WORK INSTRUCTIONS:
Set down every line from the one with "The height and" to the end of the entries, both ends included, exactly as it reads and without pictures.

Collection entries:
______

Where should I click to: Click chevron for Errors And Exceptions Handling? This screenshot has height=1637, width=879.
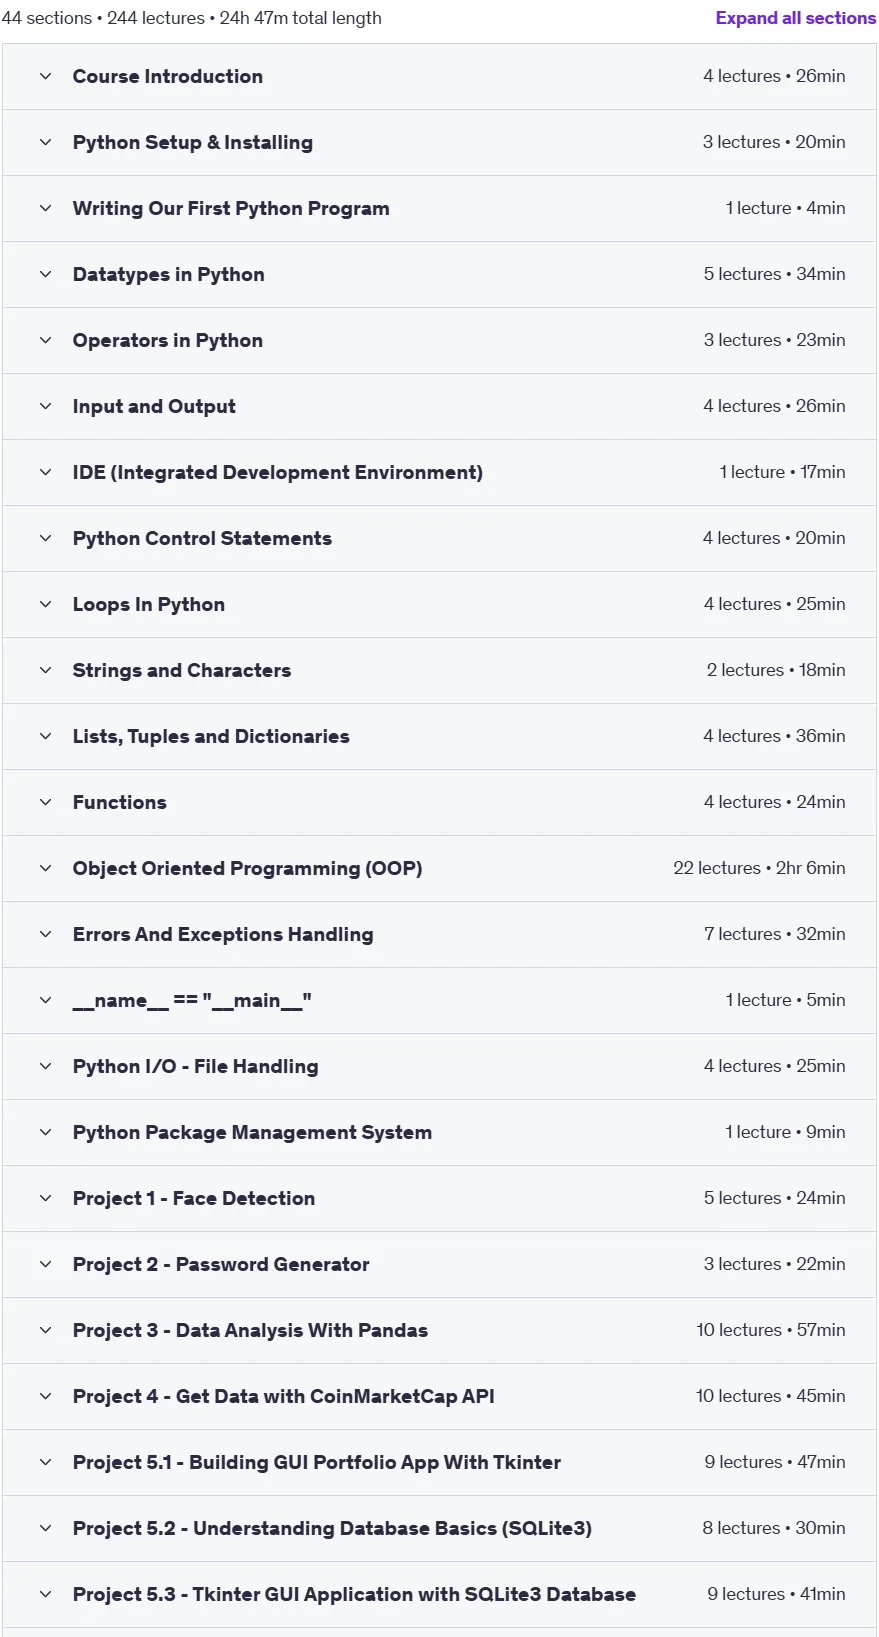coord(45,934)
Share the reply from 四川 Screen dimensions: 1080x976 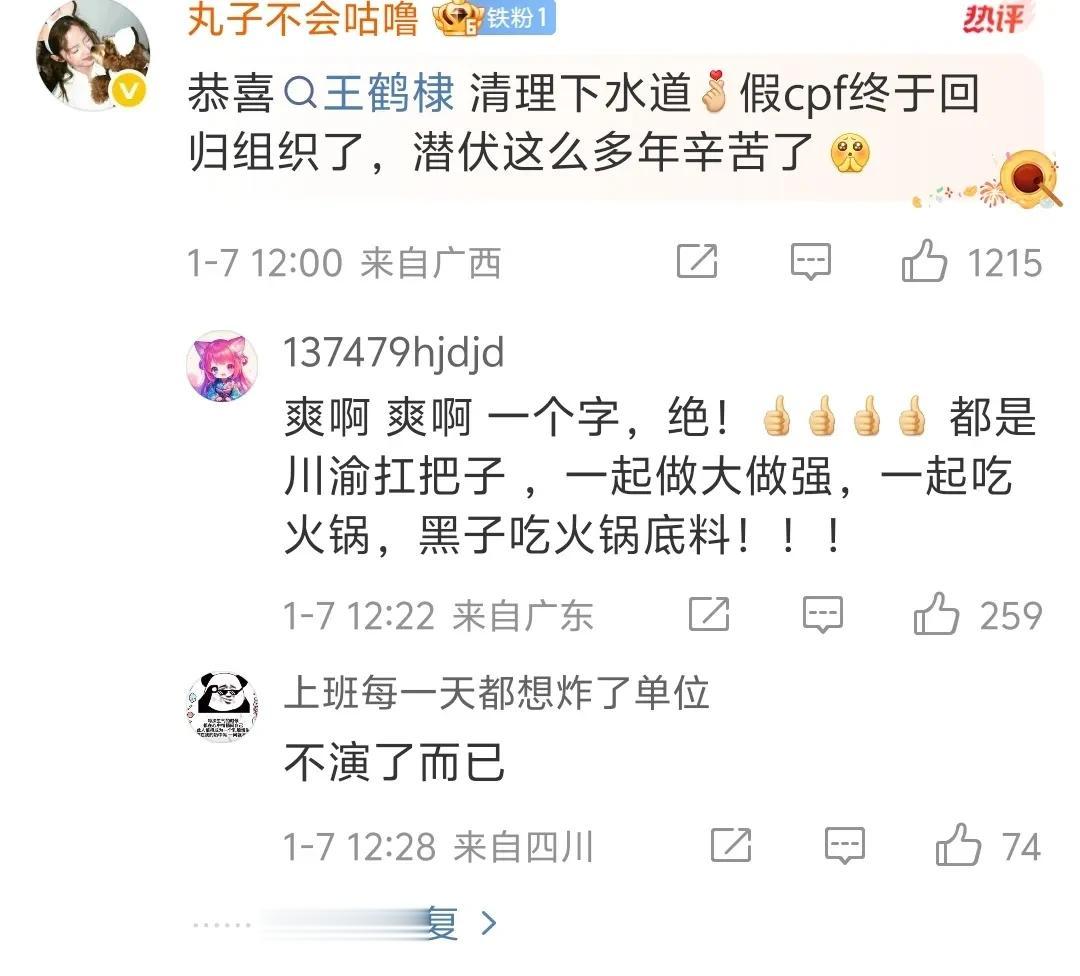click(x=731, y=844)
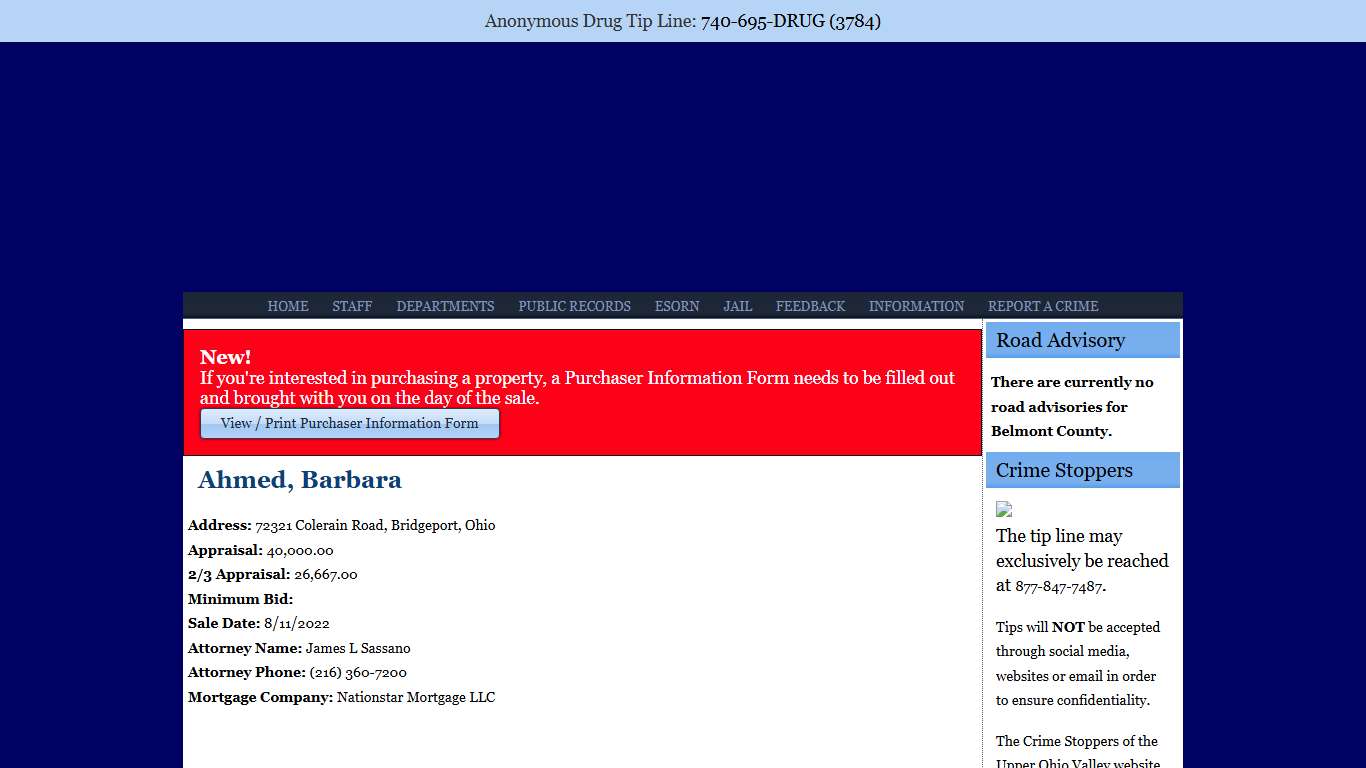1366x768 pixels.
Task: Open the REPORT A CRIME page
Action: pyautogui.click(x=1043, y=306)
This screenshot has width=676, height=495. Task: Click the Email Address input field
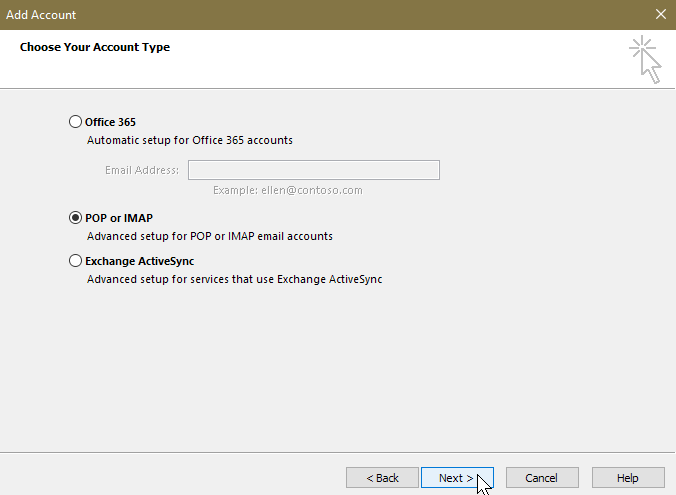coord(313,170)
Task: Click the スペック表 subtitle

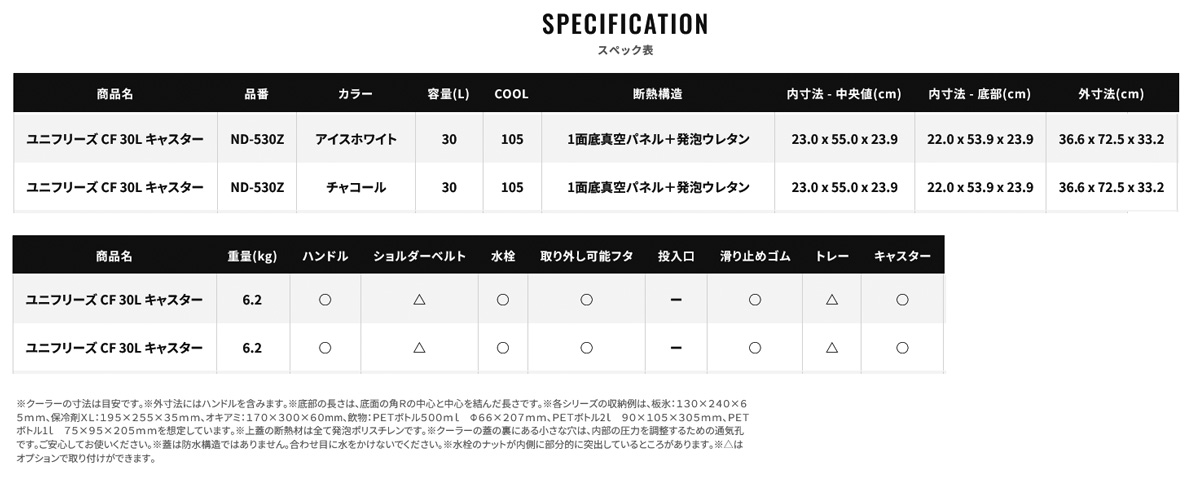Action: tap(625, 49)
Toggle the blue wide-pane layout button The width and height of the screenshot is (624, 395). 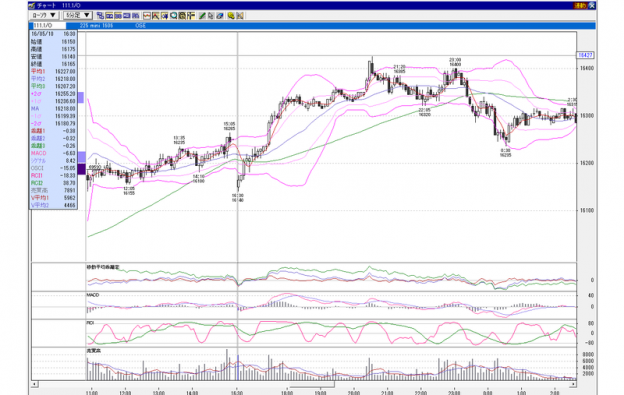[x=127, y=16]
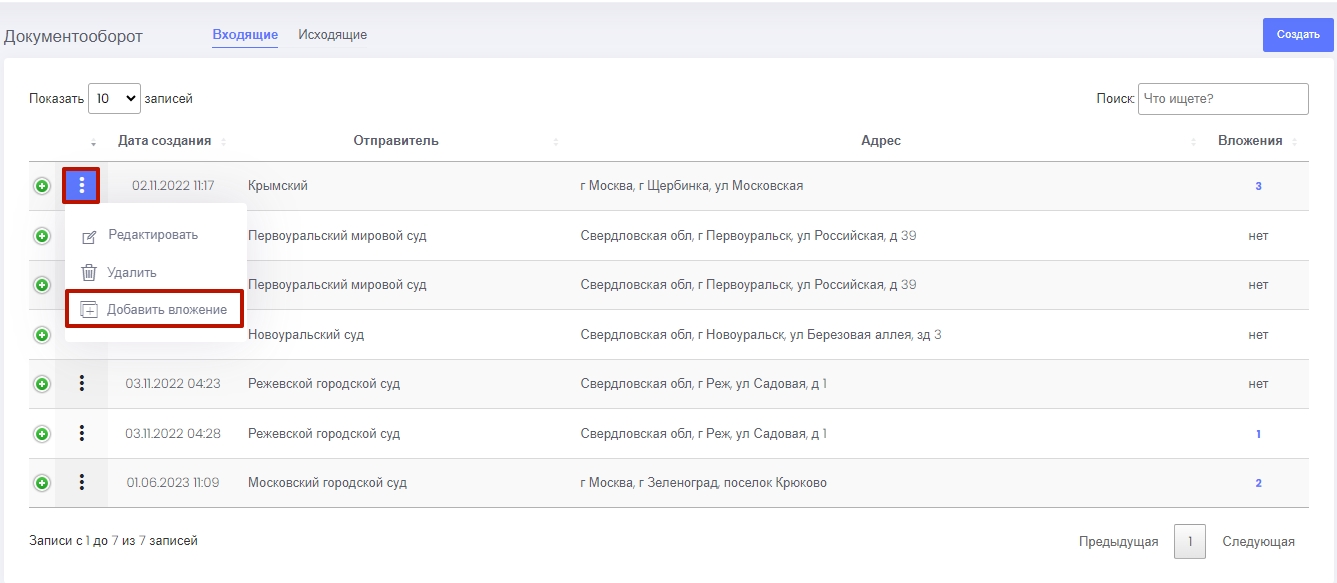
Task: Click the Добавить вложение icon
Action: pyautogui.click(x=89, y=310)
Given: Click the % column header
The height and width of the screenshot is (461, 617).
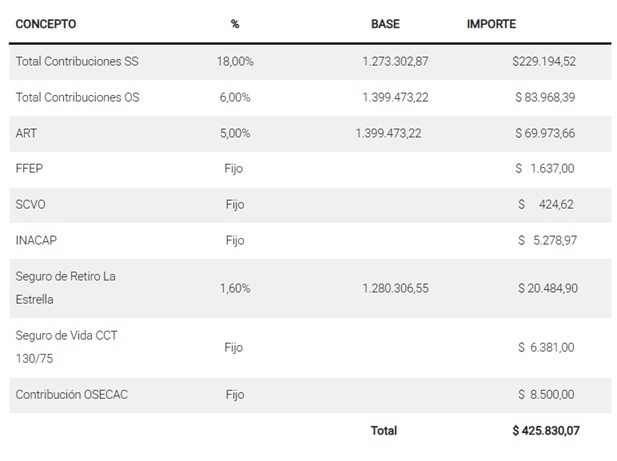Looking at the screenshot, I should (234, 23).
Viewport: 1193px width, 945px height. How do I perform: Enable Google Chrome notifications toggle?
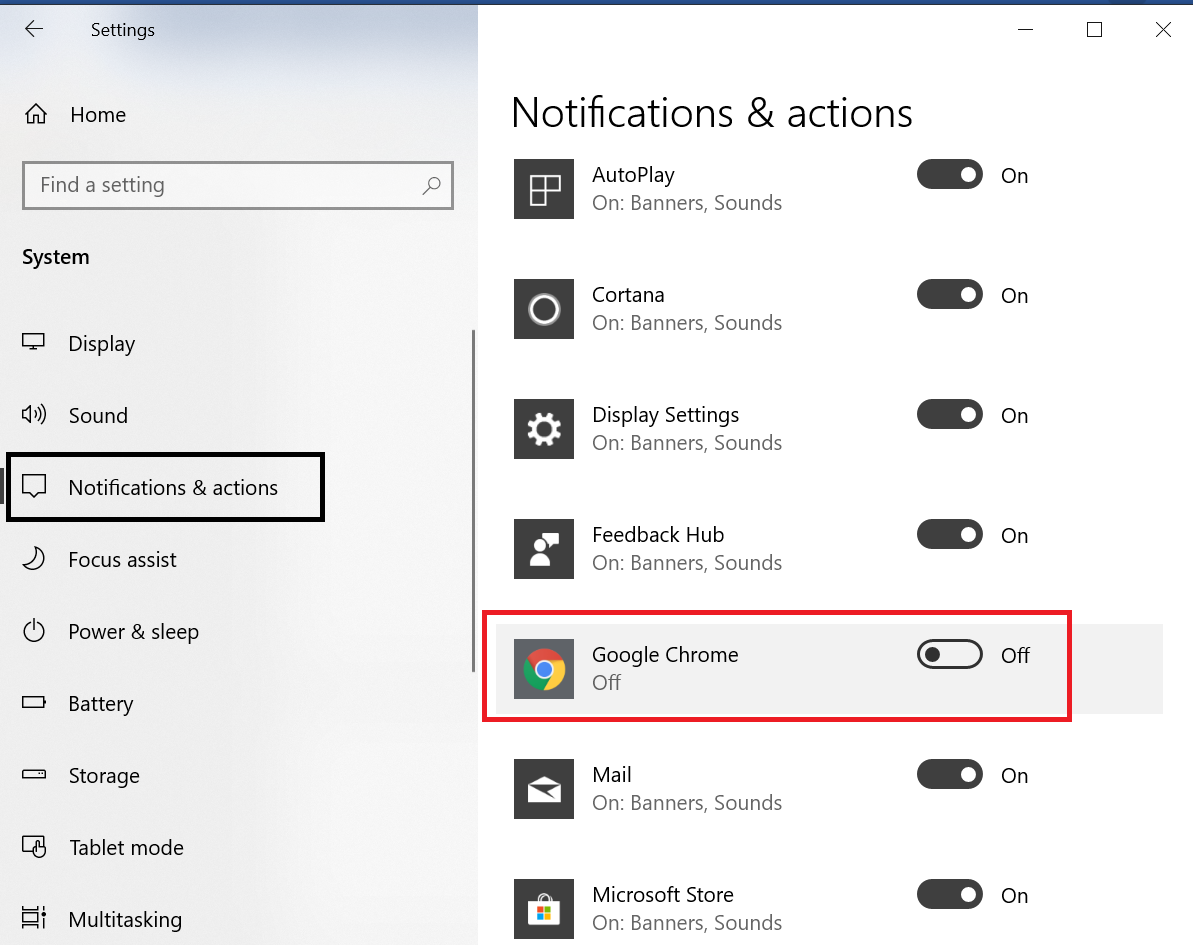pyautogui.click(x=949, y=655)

______

THE ANSWER:
The height and width of the screenshot is (461, 617).
Looking at the screenshot, I should (234, 23).
Viewport: 1193px width, 945px height. How do I perform: Enable Google Chrome notifications toggle?
pyautogui.click(x=949, y=655)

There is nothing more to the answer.